When we had been living in our house for a few years, our next door neighbor greeted me over the fence, Wilson Wilson style. “Did you know you had a skunk living under your front porch?”

No, I didn’t. But we smelled skunk with some regularity, so it didn’t surprise me.

When I was a kid, we had a skunk living under our front porch. It was a white skunk with a black stripe, which was in keeping with my need to be different. So I was a little enchanted to find that as an adult with my own home (a bungalow very like the one I lived in growing up) that I also had a skunk living under my porch.

I identified where the skunk was going in and out. We saw it snuffling around the backyard a few times after dark. Early one morning, I discovered that there were two skunks, one mostly black, and one mostly white (fantastic!). One of them and I had a very uncomfortable stand off, with tail raised on its part and terror on mine, before we were finally able to break the tension and make a run for it.

One particularly bad summer, renters in the upstairs apartment next door had a tom cat who scared the skunk nightly. I even called the exterminators. When I asked for a quote, they said the price was Per Skunk, and there was no way to know how many skunks we were dealing with until they went in. If there was a whole family, lots of babies would quickly rack up the costs.

Besides fundamentally taking issue with discrimination against large families, there was no way I was sending someone under my porch to rout the skunk(s) without knowing ahead of time what it was going to cost.

I googled how often skunks can spray. It turns out they can do 6 sprays in quick succession, but then it takes up to 10 days to reload. This made it impossible for all the skunk I was smelling to be My Skunk. But you want to know what I told myself? Now that I knew My Skunk was really Two Skunks, and let’s say they were super skunks and could reload after just a few days. If they were taking turns, maybe that could account for all the smells.

I noticed my other neighbor (not Wilson) also had a skunk trail going under her porch. My story this time? My skunk used her porch when it was feeling threatened by all the foot traffic at our house.

I wasn’t thinking about this all the time, but the nightly spraying meant that at least once a day, I had an reminder to continue to develop my narrative. I really believed on some level, even though it was physically impossible, that every time a skunk sprayed and it was close enough to smell in our house, that it must have been My Skunk.

Then, several months ago, the Chaplain and I started taking nightly walks together. We go 5-6 days a week, 3-4 miles a night. Our walks take us around our local neighborhood, through parks, and downtown.

What surprised me about these dusk excursions is the number of skunks we’ve seen.

Far from our house being the only one on our street with a skunk, there are countless skunks, in every combination of black and white, scurrying across sidewalks, around shrubbery, and underneath porches.

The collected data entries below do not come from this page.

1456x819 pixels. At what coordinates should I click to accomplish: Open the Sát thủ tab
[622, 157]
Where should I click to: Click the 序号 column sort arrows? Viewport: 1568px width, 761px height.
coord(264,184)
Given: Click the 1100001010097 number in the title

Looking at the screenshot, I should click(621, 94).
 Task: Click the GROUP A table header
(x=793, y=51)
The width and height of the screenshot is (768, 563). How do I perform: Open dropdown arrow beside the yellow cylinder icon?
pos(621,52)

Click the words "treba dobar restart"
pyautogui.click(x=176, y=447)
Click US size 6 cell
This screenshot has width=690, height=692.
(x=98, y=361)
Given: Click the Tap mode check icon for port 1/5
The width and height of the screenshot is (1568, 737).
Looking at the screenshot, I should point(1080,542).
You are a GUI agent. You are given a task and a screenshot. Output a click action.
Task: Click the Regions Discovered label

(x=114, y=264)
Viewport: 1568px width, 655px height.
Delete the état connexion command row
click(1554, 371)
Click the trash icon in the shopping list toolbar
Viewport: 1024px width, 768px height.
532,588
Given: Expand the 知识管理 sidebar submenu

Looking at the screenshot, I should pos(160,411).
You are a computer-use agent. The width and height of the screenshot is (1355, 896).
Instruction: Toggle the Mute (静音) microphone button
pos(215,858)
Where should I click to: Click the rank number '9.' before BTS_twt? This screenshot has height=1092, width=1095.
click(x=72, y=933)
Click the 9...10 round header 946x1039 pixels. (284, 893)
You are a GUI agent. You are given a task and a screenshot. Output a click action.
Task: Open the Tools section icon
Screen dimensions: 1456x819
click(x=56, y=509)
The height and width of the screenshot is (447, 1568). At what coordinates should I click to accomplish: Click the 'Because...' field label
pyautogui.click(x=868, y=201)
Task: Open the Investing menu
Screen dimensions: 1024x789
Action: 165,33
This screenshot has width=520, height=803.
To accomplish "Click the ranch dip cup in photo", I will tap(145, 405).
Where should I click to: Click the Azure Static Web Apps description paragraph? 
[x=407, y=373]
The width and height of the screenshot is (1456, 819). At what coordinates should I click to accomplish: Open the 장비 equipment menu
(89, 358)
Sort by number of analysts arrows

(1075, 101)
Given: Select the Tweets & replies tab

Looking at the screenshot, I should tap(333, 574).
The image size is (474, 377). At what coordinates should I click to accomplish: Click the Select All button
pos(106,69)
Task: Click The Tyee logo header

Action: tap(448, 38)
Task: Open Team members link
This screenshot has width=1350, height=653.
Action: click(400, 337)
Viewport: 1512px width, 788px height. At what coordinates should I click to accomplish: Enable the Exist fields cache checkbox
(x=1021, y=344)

The first time I saw a skunk on one of our walks, I thought, oh, a skunk. It reminded me of nighttime walks with my sister as a teenager, when we had regular skunk sightings.

By now, I’ve lost track of how many skunks I’ve seen.

It generated a huge shift in perspective, and a valuable metaphor.

My brain went from focusing disproportionately on me and My Skunk and did a huge backward step to see my whole city as a network of people and Their Skunks. And most (all?) of those people don’t feel personally responsible when Their Skunk, which they have no control over, sprays.

How many other things in my life do I feel are my fault (and mine in isolation) where I’m taking responsibility unnecessarily, and I’m one of many, many others in the same position?

How could I have forgotten how ubiquitous skunks are (knowledge I had as a teen living in a tiny rural community) and thought it was just me? How many other Skunks exist in my life?

The photo above is only related because it’s black and white and I’m wearing stripes. Because I’m not getting close enough to ANY of the neighborhood skunks for a photo op. The dress was one my mom wore on her honeymoon (Mom, please fact check).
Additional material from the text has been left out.